Em 1939, a Universal relançaria Drácula e Frankenstein nos cinemas, e, animada com a bilheteria, resolveria voltar a investir no terror com O Filho de Frankenstein, no qual Karloff repetiria o papel do Monstro, contracenando com Lugosi e com outro grande nome do cinema, Basil Rathbone - um dos gritos de horror de Karloff nesse filme seria adicionado à biblioteca de efeitos sonoros da Universal, e é usado até hoje em cenas de mortes repentinas em filmes do estúdio. Ele e Rathbone contracenariam novamente em Torre de Londres, também de 1939, no qual Karloff interpretaria um carrasco. Em 1940, ele contracenaria mais uma vez com Lugosi em Sexta-Feira 13, e estrelaria o filme de espionagem Espiã Fascinadora, ao lado de Margaret Lindsay. Em 1941, ele faria um cientista obcecado com a ideia de se comunicar com a esposa morta em Os Mortos Falam, e atuaria mais uma vez ao lado de Lugosi, dessa vez na comédia O Palácio dos Espíritas.
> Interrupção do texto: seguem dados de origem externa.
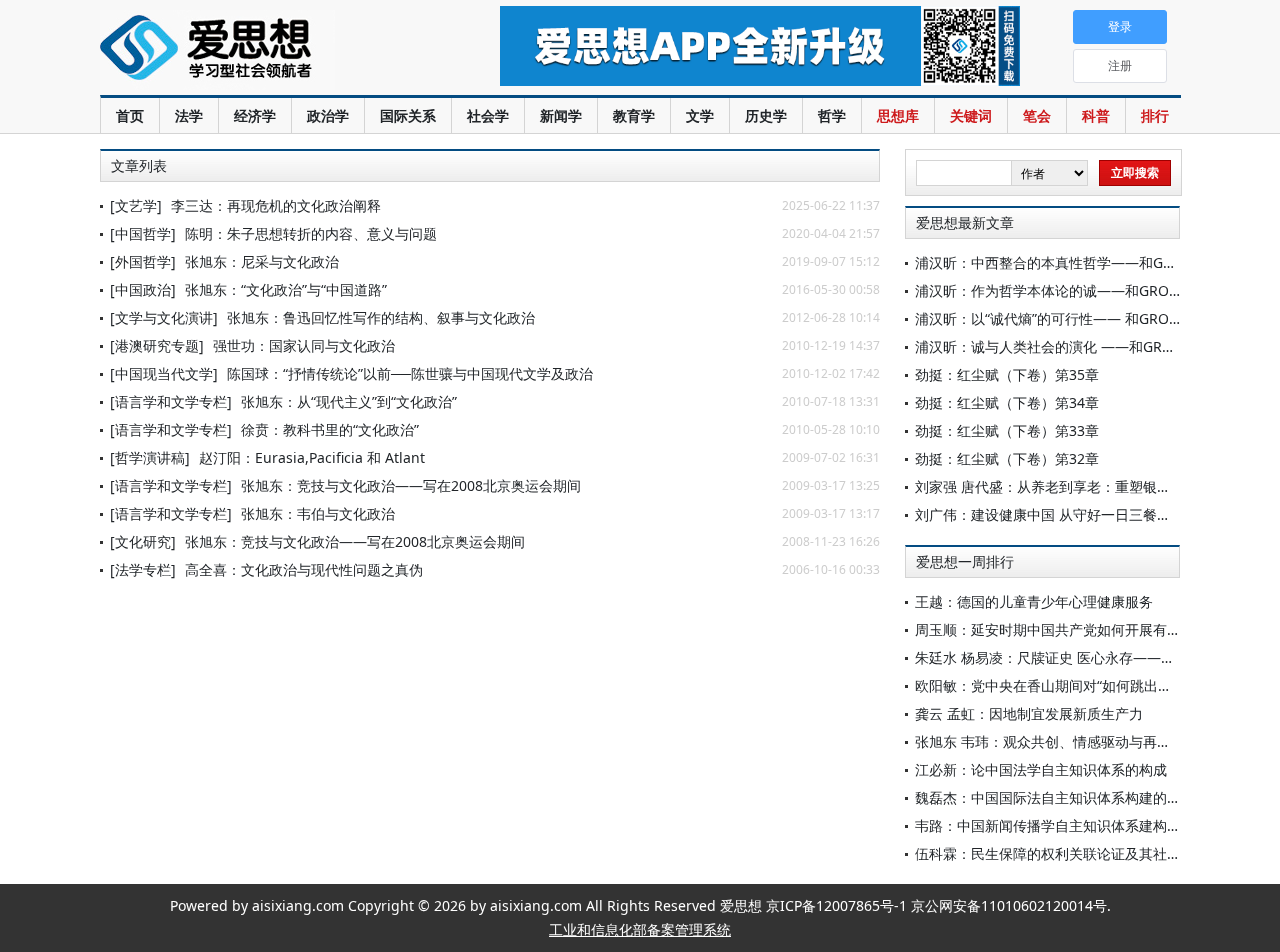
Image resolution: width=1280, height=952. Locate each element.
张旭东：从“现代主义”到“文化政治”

Ao todo, contando com os que eu citei aqui, entre Frankenstein e O Palácio dos Espíritas, Karloff atuaria em nada menos que 44 filmes, na maioria deles sendo creditado como o ator principal.
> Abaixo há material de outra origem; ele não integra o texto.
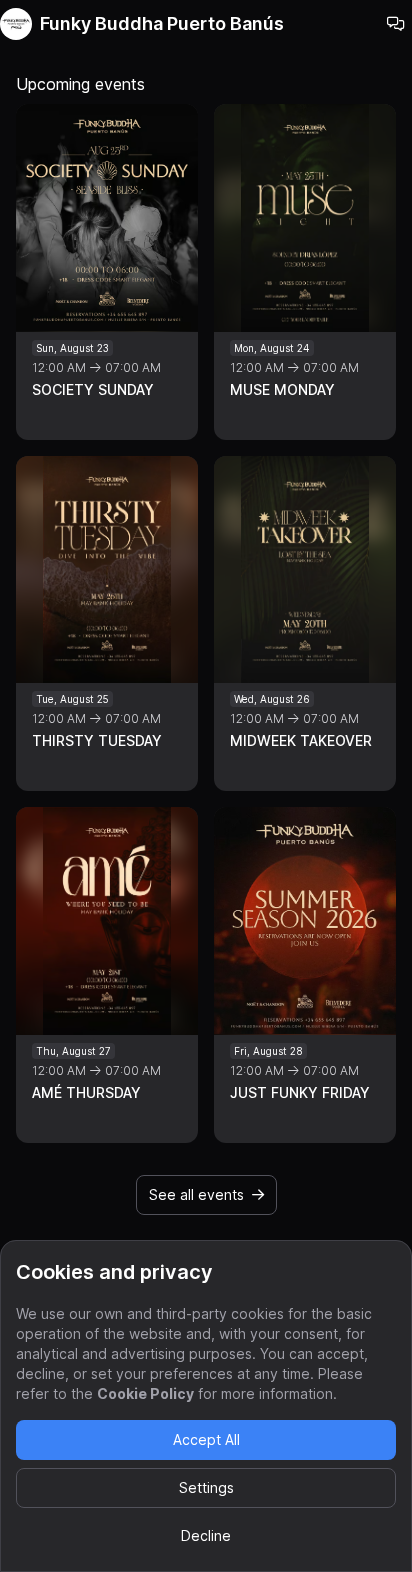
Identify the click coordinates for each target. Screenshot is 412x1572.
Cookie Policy (145, 1393)
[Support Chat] (396, 24)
Em 1941, Karloff aceitaria um convite do escritor Joseph Kesselring para voltar ao teatro, atuando na Broadway na peça de humor negro Este Mundo é um Hospício, no papel de um gangster que faz plástica para não ser reconhecido, mas acaba ficando parecido com Boris Karloff (isso mesmo), de forma que todo mundo acha que ele é o ator. A peça foi um grande sucesso, ficando em cartaz durante três anos. O diretor de cinema Frank Capra negociaria os direitos de adaptação ainda em 1941, e planejaria filmar com Karloff no papel, mas, como ele estaria indisponível justamente por causa da peça, e Capra tinha um prazo para concluir o filme, acabaria escalando o ator Raymond Massey, que era um pouco parecido com Karloff. Os termos da negociação estipulavam que o filme só poderia estrear quando a peça saísse de cartaz, então, apesar de ter sido filmado em 1941, o filme só estrearia nos cinemas em 1944.

Ironicamente, 1944 também seria o ano do retorno de Karloff aos cinemas, em dois filmes de terror: Climax, baseado em O Fantasma da Ópera, e A Mansão de Frankenstein, no qual Karloff interpretava não o Monstro, e sim o Dr. Gustav Niemann, que planejava repetir a experiência do Dr. Frankenstein (com Glenn Strange no papel do Monstro). Karloff ficaria extremamente insatisfeito com esse filme e com a sanha da Universal em continuar insistindo em seus monstros clássicos, mesmo sem ter bons roteiros; A Mansão de Frankenstein, que, além de um novo Monstro de Frankenstein, tinha um vampiro e um lobisomem, seria seu último filme pelo estúdio - que continuaria, sem ele, lançando filmes para a "Franquia Frankenstein", hoje todos considerados filmes B.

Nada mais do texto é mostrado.